Now she’s worried that progress will stall when it comes to integrating middle schools. The integration plan, she said, “was really thought of as just a starting point and that it could expand from there.” Intentionally modest from the outset, given intense push back from some parents, the goal of the plan was to look at data and learn from family experiences each year. Along the way, the council hoped to tweak the admissions standards to open up more schools to more students.
“So I would be very disappointed if it doesn’t get that opportunity because I think that would be so much better for the students and the schools in the district,” Berger said.
With the elections shifting the makeup of CECs, Berger said the mayoral election is crucial to advancing efforts like the one in District 3, since the next mayor and chancellor ultimately decide whether they will follow the advice of the councils.
Liu said electeds would be wise to heed the CECs. As gifted programs have increasingly become a target for significant reform, the new CEC in District 3 includes a parent from the Anderson School, one of the city’s most competitive gifted schools. Another is from P.S. 163, which is phasing out its gifted program.

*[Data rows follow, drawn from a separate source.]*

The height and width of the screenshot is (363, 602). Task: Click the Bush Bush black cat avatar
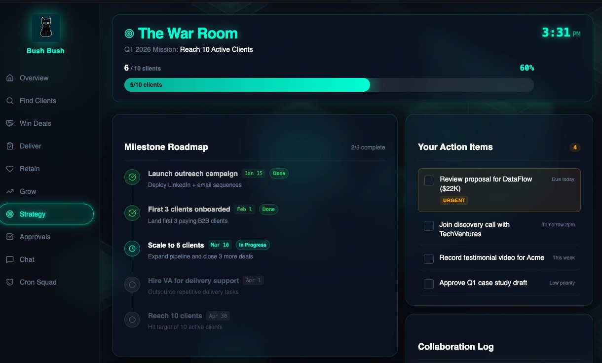point(46,28)
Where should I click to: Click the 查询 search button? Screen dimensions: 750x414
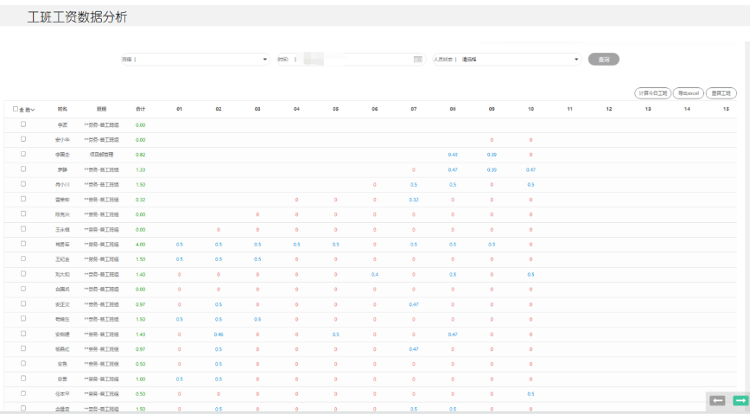tap(603, 60)
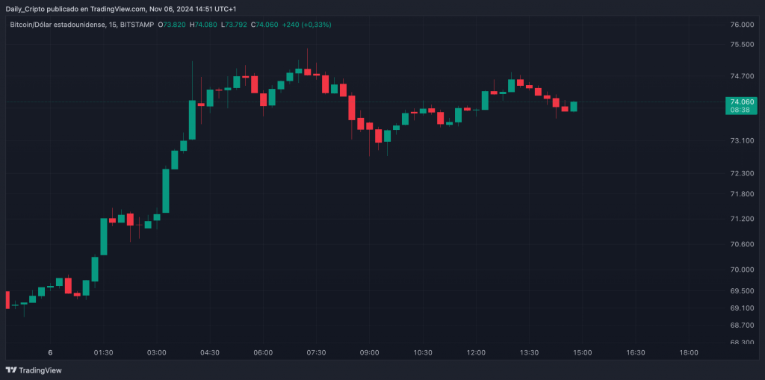Click the current price label 74.060
The height and width of the screenshot is (380, 765).
click(742, 102)
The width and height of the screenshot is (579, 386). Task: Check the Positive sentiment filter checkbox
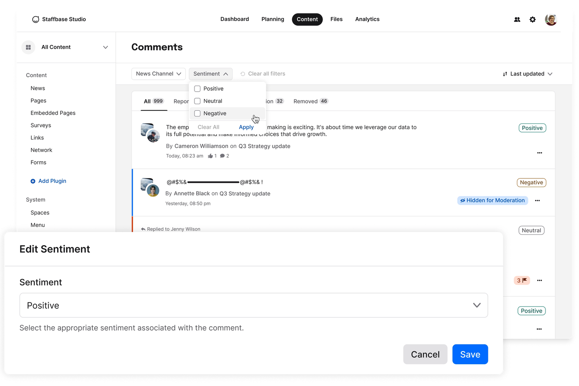tap(197, 88)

“These elected officials and these candidates, they better pay attention. Parents are starting to push back,” he said. “I think that’s what these elections showed.”
‘There’s asymmetries in access’
But Robin Broshi, who was reelected to the council in District 2, which stretches from Lower Manhattan to the Upper East Side, questioned how representative the election results really are. PLACE candidates swept the election in the district, leaving Broshi as the sole council member who has opposed the group’s agenda.
When it came to voting this year, Broshi worried that many families may have not been able to easily navigate the online ballot. She also pointed to the advantage that some larger schools may have had in getting candidates elected.
“There’s asymmetries in access,” she said.
The voting process this year changed significantly, expanding to all parents with children in city-run public schools — rather than just a handful of Parent Teacher Association leaders, as was the case previously.
The aim of the changes was to make the elections more democratic by opening the ballot box to more parents. Yet it came in the midst of a crushing pandemic, when many families’ attention may have been elsewhere. The CECs are relatively obscure bodies, and parents had to sift through an overwhelming roster of more than 100 candidates in some districts. Most voting happened online, which could disadvantage those with limited access to technology or the internet. Some of the city’s districts with the highest shares of low-income students — areas that also have been hard-hit by COVID — cast significantly fewer ballots.
In District 3, Liu was the top vote-getter with more than 700 votes. In East New York’s District 19, which includes roughly the same number of students but has more than double the poverty rate, the top vote-getter garnered 39 votes. The education department did not respond to repeated requests for voter data broken down by the school that the parent’s child attends.
“Turnout in general was so low, but where was turnout so high?” Broshi asked. “It’s easy to rally a group of people around their anxiety that they’re losing access to a benefit for their children, or an advantage for their children.”
Broshi acknowledged it’s important to listen to formal institutions like the CECs, or organized bodies like PTAs, but said she hopes the education department will also consider “who doesn’t end up at the table.” She was concerned that could include parents who feel targeted by the harsh rhetoric that has become commonplace at CEC meetings, which have become bruising and full of personal attacks from the public and fellow council members.
Broshi suspects that parents who sought appointments to the council from the borough president, who can install two members, will withdraw themselves from consideration given the shift on the CEC in District 2.
“It’s going to remove people from the conversation, I think, from the CEC level because of the toxic, vitriolic rhetoric,” she said.